- _Working data_:
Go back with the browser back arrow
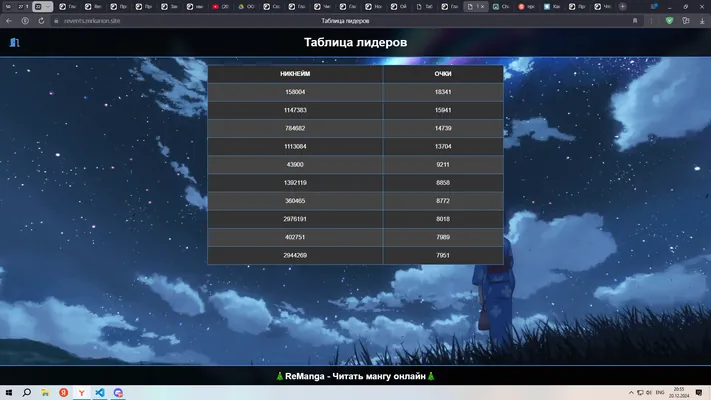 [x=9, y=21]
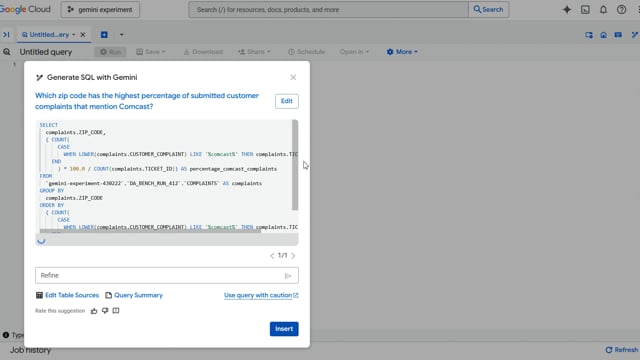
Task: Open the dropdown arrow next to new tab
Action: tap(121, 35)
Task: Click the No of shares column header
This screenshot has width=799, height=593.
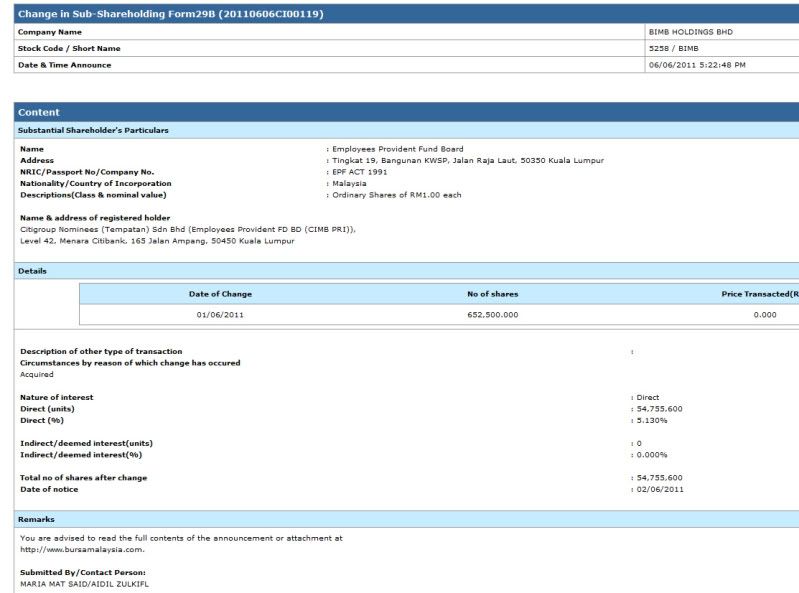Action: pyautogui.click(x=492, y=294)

- _Problem to solve_: Would you output the listing above verbatim, without its pictures?

- _Your solution_:
Go back with the browser back arrow
 [x=9, y=21]
Task: Open the dropdown arrow next to new tab
Action: tap(121, 35)
Task: Click the No of shares column header
This screenshot has width=799, height=593.
Action: pyautogui.click(x=492, y=294)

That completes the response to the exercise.